(Dataset entries)
========
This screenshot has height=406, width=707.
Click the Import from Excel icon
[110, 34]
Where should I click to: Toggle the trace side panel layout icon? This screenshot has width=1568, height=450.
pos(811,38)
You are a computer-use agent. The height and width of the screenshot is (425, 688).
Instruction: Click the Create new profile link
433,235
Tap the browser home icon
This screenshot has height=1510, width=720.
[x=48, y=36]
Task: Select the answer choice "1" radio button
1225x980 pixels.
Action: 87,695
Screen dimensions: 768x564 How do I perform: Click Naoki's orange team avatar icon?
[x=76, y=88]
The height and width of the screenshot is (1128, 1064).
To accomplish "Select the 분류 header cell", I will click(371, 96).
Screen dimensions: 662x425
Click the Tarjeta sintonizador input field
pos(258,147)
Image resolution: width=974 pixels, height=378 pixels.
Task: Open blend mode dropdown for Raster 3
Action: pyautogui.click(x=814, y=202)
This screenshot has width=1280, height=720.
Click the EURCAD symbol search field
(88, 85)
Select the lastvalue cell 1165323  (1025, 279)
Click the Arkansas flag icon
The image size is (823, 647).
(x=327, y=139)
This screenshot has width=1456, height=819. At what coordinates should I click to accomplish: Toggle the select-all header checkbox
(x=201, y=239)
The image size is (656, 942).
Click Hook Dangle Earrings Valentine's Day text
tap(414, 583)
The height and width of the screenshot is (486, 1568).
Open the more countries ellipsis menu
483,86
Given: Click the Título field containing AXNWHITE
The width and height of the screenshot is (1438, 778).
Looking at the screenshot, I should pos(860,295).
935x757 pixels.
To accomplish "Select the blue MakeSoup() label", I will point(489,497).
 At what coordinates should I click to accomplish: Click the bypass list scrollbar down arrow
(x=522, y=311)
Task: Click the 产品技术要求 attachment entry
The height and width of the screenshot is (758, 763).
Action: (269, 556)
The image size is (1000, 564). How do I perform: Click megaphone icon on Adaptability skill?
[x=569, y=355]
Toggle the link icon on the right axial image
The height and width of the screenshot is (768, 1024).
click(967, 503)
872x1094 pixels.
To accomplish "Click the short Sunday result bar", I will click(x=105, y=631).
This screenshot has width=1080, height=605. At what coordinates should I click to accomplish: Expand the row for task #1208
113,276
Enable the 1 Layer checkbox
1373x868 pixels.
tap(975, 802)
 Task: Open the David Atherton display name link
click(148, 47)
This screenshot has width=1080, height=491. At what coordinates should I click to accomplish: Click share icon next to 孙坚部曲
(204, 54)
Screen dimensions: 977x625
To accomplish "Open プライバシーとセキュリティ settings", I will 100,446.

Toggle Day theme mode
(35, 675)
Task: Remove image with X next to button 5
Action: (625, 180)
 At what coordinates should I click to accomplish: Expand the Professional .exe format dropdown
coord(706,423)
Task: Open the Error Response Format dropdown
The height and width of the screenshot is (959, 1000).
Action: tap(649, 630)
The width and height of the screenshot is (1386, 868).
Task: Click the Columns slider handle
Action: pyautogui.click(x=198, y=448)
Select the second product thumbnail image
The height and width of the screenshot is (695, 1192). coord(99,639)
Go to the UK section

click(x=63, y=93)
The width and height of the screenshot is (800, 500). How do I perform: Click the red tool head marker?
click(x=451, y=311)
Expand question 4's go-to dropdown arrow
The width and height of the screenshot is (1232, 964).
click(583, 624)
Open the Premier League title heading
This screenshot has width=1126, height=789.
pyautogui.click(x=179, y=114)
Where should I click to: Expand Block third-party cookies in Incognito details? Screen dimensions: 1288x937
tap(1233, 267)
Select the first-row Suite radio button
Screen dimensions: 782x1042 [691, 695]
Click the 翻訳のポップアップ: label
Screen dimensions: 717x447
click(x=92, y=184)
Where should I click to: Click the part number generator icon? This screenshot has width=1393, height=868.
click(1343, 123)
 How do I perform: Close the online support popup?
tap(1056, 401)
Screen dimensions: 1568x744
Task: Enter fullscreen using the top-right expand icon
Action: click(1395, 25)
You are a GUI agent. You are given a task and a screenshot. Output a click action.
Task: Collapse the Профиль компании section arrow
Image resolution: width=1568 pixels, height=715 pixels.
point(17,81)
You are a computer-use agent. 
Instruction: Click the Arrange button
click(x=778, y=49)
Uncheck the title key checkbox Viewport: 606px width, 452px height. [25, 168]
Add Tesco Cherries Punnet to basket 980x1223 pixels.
========
#### [Your objective]
The line with "Screen dimensions: 662x425" marks the end; reproduce exactly every line from the start of the entries up to it, that line included.

#### [Result of this task]
This screenshot has height=406, width=707.
Click the Import from Excel icon
[110, 34]
Where should I click to: Toggle the trace side panel layout icon? This screenshot has width=1568, height=450.
pos(811,38)
You are a computer-use agent. The height and width of the screenshot is (425, 688).
Instruction: Click the Create new profile link
433,235
Tap the browser home icon
This screenshot has height=1510, width=720.
[x=48, y=36]
Task: Select the answer choice "1" radio button
1225x980 pixels.
Action: 87,695
Screen dimensions: 768x564 How do I perform: Click Naoki's orange team avatar icon?
[x=76, y=88]
The height and width of the screenshot is (1128, 1064).
To accomplish "Select the 분류 header cell", I will click(371, 96).
Screen dimensions: 662x425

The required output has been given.